=== DOCUMENT PASSAGE ===

Courtesy Peg Prentice
Boston locals congregated at neighborhood hangout Thorntons in the wake of the Boston Marathon tragedy.
By Grace Bello, NBC News contributor
After Monday's bombings near the Boston Marathon's finish line, part of Boylston Street in the city's Back Bay remained cordoned off from pedestrians and traffic. But outside the crime scene perimeter, while some restaurants saw cancellation after cancellation, other eateries and bars kept their doors opened their doors Tuesday, providing hospitality and respite, and donating part of their profits to a local charity.
At Cafeteria on Newbury Street only a couple of blocks away from where the second explosion took place, patrons--many of whom were from out of town--stopped by for a bite to eat. "Business is as usual for us," Demetri Tsolakis, director of operations at Cafeteria, told NBC News. In fact, Tuesday was even "a little busier." He said that the restaurant sees "more and more tourists every year" and that these international visitors, often from Canada or Europe, were out "enjoying the day" rather than huddling indoors.
"People are still scared," said Tsolakis. "But it has united people. You can tell that everyone is feeling for Boston."

=== DATA SECTION ===

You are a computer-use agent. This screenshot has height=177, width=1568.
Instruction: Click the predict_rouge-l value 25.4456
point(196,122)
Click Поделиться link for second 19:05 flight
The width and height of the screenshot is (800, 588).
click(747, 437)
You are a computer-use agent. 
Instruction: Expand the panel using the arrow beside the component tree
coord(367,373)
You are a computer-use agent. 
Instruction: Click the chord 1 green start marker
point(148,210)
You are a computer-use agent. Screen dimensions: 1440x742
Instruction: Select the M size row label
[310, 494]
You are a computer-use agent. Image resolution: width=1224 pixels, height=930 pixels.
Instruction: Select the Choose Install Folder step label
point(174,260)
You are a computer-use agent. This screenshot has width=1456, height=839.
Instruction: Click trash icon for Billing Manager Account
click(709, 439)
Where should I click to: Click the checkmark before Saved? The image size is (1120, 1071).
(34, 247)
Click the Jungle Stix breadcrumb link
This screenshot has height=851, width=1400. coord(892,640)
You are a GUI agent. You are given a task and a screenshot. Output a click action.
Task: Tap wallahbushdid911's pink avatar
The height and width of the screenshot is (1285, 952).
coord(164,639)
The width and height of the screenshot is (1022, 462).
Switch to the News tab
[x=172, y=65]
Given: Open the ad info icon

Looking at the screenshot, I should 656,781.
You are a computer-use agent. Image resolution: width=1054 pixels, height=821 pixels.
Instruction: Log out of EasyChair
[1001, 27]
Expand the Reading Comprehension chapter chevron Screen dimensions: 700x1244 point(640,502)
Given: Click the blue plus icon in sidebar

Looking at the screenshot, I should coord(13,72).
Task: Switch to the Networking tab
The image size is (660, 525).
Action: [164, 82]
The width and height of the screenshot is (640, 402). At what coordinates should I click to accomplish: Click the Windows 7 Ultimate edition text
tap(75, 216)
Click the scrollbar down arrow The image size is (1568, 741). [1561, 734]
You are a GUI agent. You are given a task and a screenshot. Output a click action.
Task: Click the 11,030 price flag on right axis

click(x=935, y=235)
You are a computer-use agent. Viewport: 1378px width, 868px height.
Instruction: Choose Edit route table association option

===

**EXPLORE THE MATERIAL:**
1. Reproduce the portion of the Boston Marathon restaurant article between "Courtesy Peg Prentice" and "a local charity.", inclusive.
2. Translate this sentence from the Boston Marathon restaurant article into Spanish: "You can tell that everyone is feeling for Boston."
3. List every person named in the Boston Marathon restaurant article.

**EXPECTED RESULTS:**
1.
Courtesy Peg Prentice
Boston locals congregated at neighborhood hangout Thorntons in the wake of the Boston Marathon tragedy.
By Grace Bello, NBC News contributor
After Monday's bombings near the Boston Marathon's finish line, part of Boylston Street in the city's Back Bay remained cordoned off from pedestrians and traffic. But outside the crime scene perimeter, while some restaurants saw cancellation after cancellation, other eateries and bars kept their doors opened their doors Tuesday, providing hospitality and respite, and donating part of their profits to a local charity.

2. Se nota que todo el mundo siente empatía por Boston.

3.
Peg Prentice
Grace Bello
Demetri Tsolakis